• Written instruction: Display every line in the entries below that contains the word "Click".

** START **

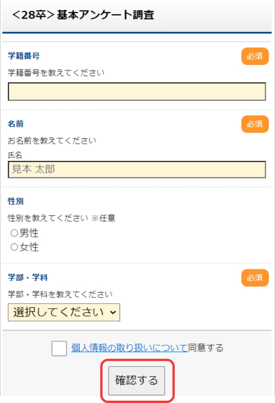This screenshot has height=403, width=275.
Task: Click the 学籍番号 section heading
Action: (x=24, y=56)

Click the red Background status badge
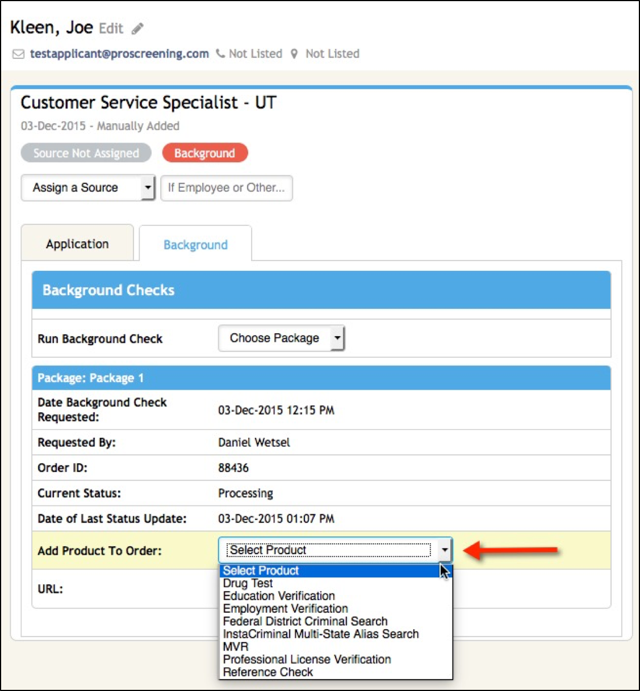[x=204, y=153]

** END **

• Answer to the task:
Task: Click the 学籍番号 section heading
Click the red Background status badge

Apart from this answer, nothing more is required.